Durante siglos, la imagen de Pompeya congelada en el tiempo tras la erupción del Vesubio en el año 79 d.C. ha dominado el imaginario colectivo. Cuerpos petrificados, frescos intactos, mesas aún con restos de comida. Una tragedia tan brutal como fascinante. Sin embargo, una nueva investigación arqueológica —liderada por el director del Parque Arqueológico de Pompeya, Gabriel Zuchtriegel, y publicada en el E-Journal Scavi di Pompei— propone una historia alternativa: la de los que volvieron. Y no fueron pocos.
Un asentamiento olvidado bajo la sombra del relato oficial
Los nuevos hallazgos en la Insula meridionalis, al sur del núcleo urbano pompeyano, revelan que, tras la catástrofe, algunos sobrevivientes regresaron a vivir entre las ruinas. Otros, probablemente empobrecidos o sin alternativas, se sumaron a ellos. Se establecieron entre estructuras semienterradas, reutilizaron materiales, levantaron hornos sobre antiguas cisternas y transformaron los bajos de las casas —cubiertos de ceniza— en cocinas improvisadas o talleres. Así emergió una Pompeya paralela, precaria y gris, que persistió durante más de 300 años.
El relato dominante sobre Pompeya ha girado, casi exclusivamente, en torno al instante del desastre. La arqueología tradicional, obsesionada durante siglos con alcanzar los niveles más espectaculares del año 79, borró literalmente estas huellas de reocupación. Muchas de ellas fueron removidas sin documentación, en una especie de “inconsciente arqueológico” que privilegió lo visual y dramático sobre la cotidianidad del después.
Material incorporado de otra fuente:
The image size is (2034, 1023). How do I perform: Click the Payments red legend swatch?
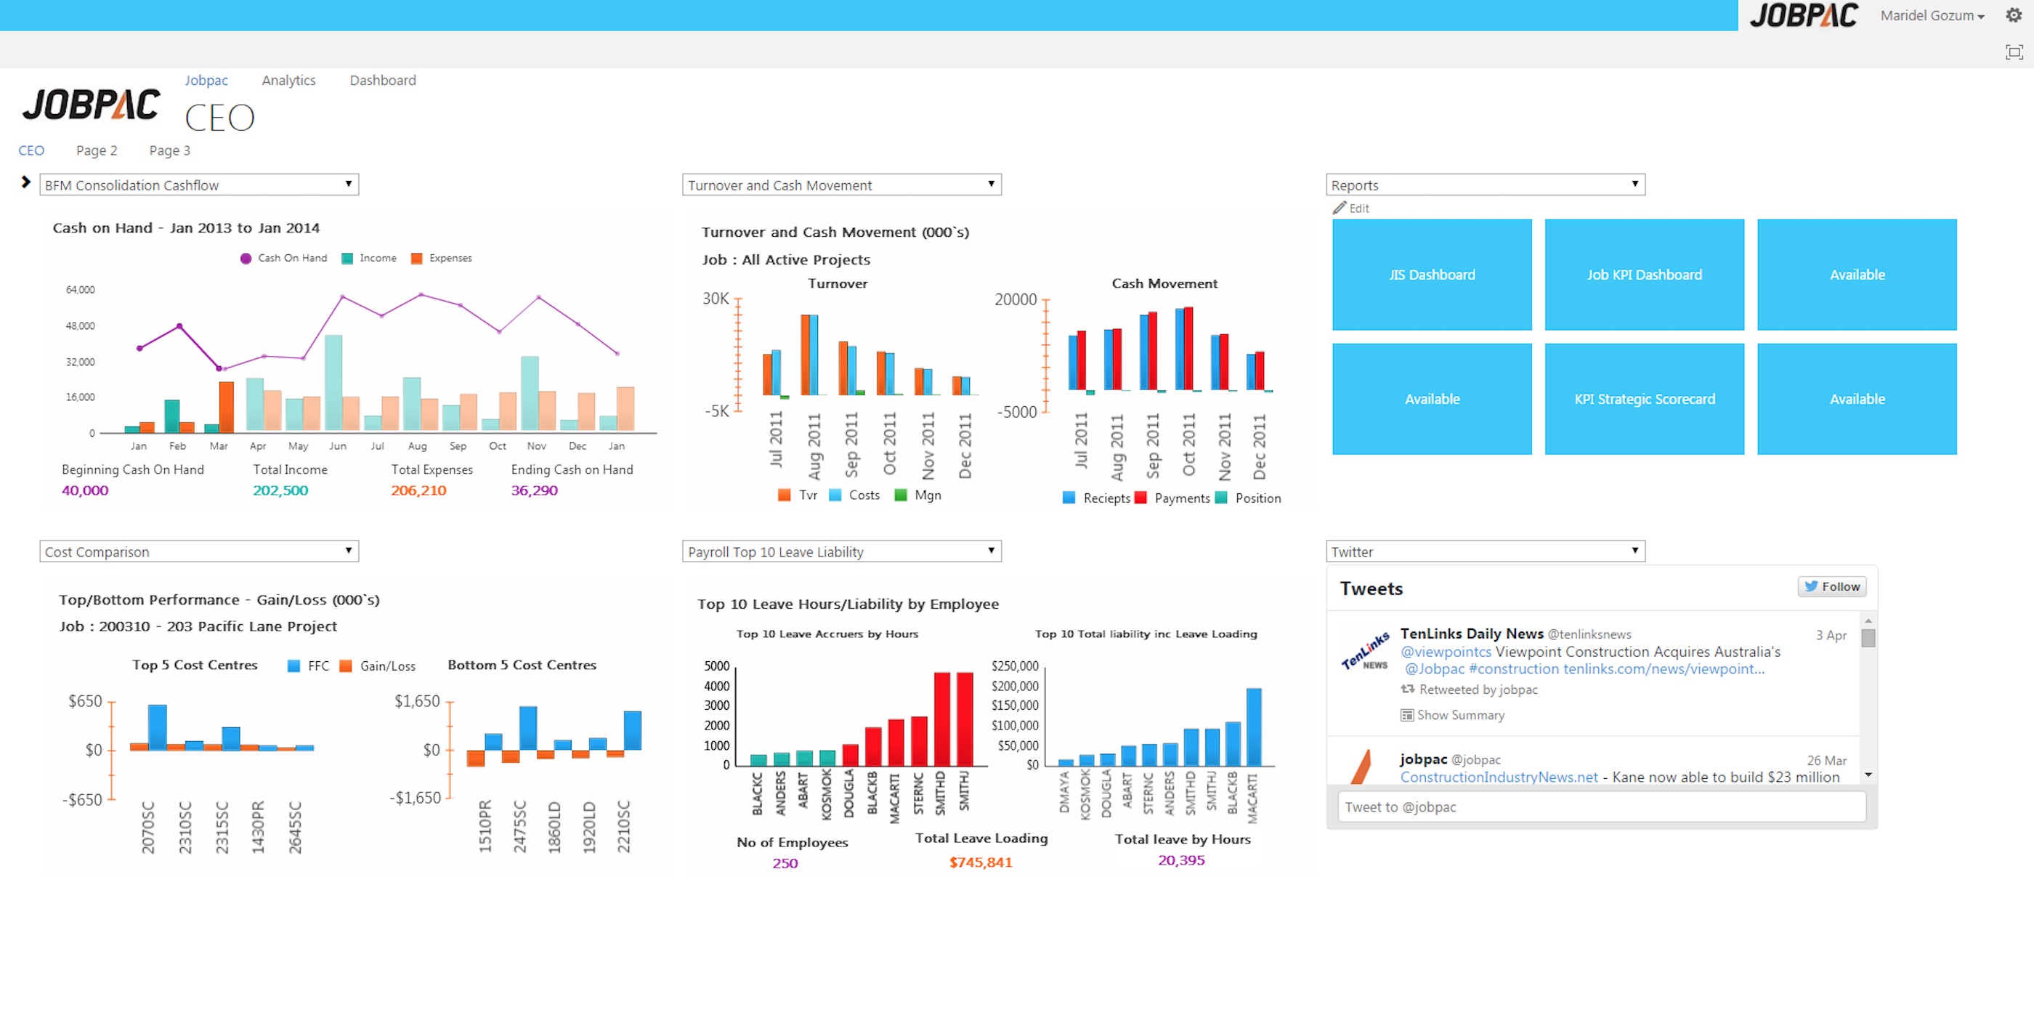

El nuevo estudio, sin embargo, recupera esas capas de memoria soterradas.
Vivir entre escombros: hornos, lámparas cristianas y monedas imperiales
La excavación en los almacenes (Horrea) del sector meridional ha sacado a la luz niveles de ocupación posteriores a la erupción, datados entre finales del siglo I y mediados del siglo V d.C. Se han hallado hornos de pan, estructuras de cocción, restos de fogones delimitados por piedras y un volumen importante de cerámica de uso cotidiano. Uno de los hallazgos más llamativos es una lámpara con el monograma de Cristo (el Chi-Rho), lo que sugiere no solo la continuidad de la vida, sino también la transformación religiosa de la comunidad pompeyana a lo largo de los siglos.
Las monedas recuperadas, algunas fechadas en tiempos de Marco Aurelio (161 d.C.) y otras en el siglo IV, apuntan a una ocupación prolongada en el tiempo. Lejos de ser una reocupación puntual o una actividad de saqueo, lo que emerge es una forma de vida nueva, adaptada al entorno ruinoso. La reutilización de mármoles, ánforas y estructuras arquitectónicas romanas da testimonio de una comunidad resiliente, que hizo del caos su espacio vital.

Pero esta Pompeya del después carecía de lo que hacía de una ciudad romana un lugar habitable. Sin red de acueductos, con el río Sarno desviado y sin acceso a los baños públicos ni a los mercados, los reocupantes vivían en condiciones de subsistencia. Excavaban pozos en busca de agua y levantaban estructuras de madera para acceder a niveles superiores. Algunos enterraban a sus muertos allí mismo: entre los restos, se ha hallado el esqueleto de un recién nacido.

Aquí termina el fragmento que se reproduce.